**Task description**
From the records below, set down exactly the lines starting with the line that contains "194x108 pixels." and going on through the line that contains "Given: Stop simulation". Nothing else is wanted.

**Task input**

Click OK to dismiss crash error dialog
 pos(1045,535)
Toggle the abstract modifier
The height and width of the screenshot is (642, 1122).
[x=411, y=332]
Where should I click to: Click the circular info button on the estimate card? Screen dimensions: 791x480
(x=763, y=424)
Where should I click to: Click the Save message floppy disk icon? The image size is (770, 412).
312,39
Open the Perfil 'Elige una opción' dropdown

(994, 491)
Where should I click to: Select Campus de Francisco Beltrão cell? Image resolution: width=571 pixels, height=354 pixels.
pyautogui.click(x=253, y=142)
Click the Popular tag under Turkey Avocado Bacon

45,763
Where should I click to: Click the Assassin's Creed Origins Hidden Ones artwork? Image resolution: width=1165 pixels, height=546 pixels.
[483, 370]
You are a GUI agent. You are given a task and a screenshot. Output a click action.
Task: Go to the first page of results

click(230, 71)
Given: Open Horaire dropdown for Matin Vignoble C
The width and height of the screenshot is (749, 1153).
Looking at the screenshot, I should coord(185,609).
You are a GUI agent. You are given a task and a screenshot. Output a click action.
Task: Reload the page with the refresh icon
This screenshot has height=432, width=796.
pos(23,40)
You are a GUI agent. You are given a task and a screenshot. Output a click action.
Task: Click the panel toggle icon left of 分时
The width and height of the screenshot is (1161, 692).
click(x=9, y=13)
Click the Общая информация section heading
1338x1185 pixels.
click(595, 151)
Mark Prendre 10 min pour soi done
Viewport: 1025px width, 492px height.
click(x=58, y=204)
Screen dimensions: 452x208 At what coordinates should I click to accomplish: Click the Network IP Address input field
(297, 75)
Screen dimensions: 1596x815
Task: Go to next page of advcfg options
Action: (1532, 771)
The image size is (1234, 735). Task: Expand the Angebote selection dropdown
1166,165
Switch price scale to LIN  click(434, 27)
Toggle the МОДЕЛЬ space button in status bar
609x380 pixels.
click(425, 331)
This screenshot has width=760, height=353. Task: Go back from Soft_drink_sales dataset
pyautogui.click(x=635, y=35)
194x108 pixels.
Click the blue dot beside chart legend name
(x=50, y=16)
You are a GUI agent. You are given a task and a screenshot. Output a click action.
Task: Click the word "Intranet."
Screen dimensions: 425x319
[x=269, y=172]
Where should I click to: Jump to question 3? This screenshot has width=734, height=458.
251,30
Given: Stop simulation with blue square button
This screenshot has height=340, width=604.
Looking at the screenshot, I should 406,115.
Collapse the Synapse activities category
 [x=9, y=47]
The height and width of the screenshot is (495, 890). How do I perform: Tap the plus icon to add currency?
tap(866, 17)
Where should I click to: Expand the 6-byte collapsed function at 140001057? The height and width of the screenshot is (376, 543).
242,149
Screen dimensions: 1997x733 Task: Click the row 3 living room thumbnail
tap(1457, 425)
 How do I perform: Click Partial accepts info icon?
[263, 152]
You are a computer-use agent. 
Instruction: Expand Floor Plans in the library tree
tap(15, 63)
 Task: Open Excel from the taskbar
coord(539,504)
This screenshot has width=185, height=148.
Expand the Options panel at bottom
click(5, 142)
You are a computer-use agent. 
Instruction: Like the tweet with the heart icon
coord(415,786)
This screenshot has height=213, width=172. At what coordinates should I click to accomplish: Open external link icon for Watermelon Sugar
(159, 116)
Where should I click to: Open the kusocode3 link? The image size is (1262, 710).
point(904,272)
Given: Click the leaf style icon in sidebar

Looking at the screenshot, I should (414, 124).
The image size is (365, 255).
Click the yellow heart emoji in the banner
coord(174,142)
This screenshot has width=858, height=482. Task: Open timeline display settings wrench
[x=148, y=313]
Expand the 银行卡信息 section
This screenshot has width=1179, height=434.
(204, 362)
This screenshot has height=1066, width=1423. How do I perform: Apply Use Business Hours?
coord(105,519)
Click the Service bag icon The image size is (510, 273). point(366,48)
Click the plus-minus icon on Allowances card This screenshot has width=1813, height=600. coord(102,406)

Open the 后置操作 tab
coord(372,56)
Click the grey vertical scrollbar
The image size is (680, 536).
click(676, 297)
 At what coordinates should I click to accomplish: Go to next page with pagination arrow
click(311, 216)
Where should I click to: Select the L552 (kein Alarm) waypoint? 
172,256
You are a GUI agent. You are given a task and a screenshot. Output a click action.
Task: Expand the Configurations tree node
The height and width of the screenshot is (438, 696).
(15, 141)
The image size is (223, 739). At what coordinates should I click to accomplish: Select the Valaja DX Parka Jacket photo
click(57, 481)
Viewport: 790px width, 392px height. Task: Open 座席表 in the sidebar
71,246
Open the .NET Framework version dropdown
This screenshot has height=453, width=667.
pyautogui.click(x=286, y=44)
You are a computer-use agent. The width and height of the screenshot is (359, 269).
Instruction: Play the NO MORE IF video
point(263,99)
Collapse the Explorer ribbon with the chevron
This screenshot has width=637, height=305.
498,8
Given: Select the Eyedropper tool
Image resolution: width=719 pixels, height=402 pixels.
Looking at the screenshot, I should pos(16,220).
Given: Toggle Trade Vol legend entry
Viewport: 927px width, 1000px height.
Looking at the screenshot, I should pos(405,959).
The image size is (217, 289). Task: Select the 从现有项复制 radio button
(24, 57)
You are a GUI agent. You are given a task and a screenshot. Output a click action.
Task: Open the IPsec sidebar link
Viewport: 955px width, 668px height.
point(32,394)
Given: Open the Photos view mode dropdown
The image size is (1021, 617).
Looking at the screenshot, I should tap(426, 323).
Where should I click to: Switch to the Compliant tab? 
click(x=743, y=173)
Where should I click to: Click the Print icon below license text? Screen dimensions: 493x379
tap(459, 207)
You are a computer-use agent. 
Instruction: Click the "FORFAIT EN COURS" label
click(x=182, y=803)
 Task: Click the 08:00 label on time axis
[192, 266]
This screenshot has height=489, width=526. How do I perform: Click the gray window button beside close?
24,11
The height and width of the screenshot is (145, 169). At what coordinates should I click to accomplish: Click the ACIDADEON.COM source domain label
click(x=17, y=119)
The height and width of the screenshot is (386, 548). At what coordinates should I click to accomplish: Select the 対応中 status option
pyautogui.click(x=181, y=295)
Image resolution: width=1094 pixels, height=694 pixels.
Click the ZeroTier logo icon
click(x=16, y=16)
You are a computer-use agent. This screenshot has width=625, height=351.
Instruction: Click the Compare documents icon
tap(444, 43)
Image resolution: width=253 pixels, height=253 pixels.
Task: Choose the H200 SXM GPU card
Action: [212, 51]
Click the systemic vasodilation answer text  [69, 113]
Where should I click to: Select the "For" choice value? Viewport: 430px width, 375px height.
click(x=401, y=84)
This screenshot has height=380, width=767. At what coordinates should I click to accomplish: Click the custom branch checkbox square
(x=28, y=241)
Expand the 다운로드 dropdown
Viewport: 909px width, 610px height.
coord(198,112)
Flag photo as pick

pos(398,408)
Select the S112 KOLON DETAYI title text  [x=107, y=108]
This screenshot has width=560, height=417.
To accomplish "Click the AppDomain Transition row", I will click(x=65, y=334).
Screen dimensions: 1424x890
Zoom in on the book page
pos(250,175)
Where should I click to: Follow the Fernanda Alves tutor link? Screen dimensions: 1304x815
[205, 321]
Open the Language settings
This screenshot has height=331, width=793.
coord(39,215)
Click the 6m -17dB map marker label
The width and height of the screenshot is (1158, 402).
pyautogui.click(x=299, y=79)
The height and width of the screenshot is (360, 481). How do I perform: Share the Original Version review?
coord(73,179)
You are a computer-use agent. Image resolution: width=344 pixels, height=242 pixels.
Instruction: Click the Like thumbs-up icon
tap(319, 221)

**Solution**
194x108 pixels.
Click the blue dot beside chart legend name
(x=50, y=16)
You are a GUI agent. You are given a task and a screenshot. Output a click action.
Task: Click the word "Intranet."
Screen dimensions: 425x319
[x=269, y=172]
Where should I click to: Jump to question 3? This screenshot has width=734, height=458.
251,30
Given: Stop simulation with blue square button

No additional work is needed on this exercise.